The Effect of Endothelin Receptor Antagonists in Patients with Eisenmenger Syndrome: A Systematic Review
The efficacy of endothelin receptor antagonists (ERAs) in the management of Eisenmenger syndrome (ES) remains controversial. The aim of this study is to systemically review the safety and effects of ERAs in improving the quality of life and basic cardiac functions of these patients.
Twelve databases were searched, including PubMed, Web of Science, Scopus, Virtual Health Library, World Health Organization (WHO) Global Health Library, Google Scholar, POPLINE, Systems for Information of Grey Literature in Europe, New York Academy of Medicine, ClinicalTrials.gov, metaRegister of Controlled Trials and the WHO International Clinical Trials Registry Platform, through August 2016. We included randomized clinical trials addressing the effect of ERAs on cardiac functions in patients with ES. The quality of studies was assessed using the Cochrane Collaboration tool.
We included two trials represented by four papers, of which three papers reported the efficacy of bosentan against placebo and one paper reported the results of a combination of bosentan and sildenafil versus placebo and bosentan. One trial showed a significant effect of bosentan treatment over placebo on indexed pulmonary vascular resistance and mean pulmonary artery pressure, but a non-significant increase in 6-min walk distance and a non-significant effect on systemic pulse oximetry. The other trial reported the safe but non-significant effect of combination therapy of bosentan and sildenafil compared with bosentan and placebo.
This study demonstrated safety and improved hemodynamic effects of bosentan in ES, with a controversial effect on exercise capacity. Further randomized controlled trials with longer follow-up duration are needed to confirm these results.

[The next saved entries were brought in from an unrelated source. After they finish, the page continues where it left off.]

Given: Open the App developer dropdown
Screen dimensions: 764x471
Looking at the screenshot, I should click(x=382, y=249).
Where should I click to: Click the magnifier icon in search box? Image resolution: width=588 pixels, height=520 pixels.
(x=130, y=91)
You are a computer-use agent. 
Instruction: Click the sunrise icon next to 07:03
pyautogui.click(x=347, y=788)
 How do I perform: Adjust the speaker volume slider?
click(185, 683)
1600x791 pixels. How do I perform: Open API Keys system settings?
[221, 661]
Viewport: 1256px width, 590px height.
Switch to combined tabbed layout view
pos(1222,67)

Compliance with ethical standards
This study was supported in part by a “Grant-in-Aid for Scientific Research (B)” (16H05844, 2016–2019 for Nguyen Tien Huy) from the Ministry of Education, Culture, Sports, Science and Technology (MEXT) of Japan, and by the Japan Initiative for Global Research Network on Infectious Diseases (J-GRID) (for Kenji Hirayama). The funders had no role in the study design, data collection and analysis, the preparation of the manuscript, or the decision to publish.
Conflict of interest
Abdelrahman Elshafay, Duy Hieu Truong, Mohamed M. AboElnas, Hossam Idrees, Hatem G. Metwali, Nguyen Lam Vuong, Omar Ahmed Saad, Kenji Hirayama, and Nguyen Tien Huy declare that they have no conflict of interest that might be relevant to the contents of this manuscript.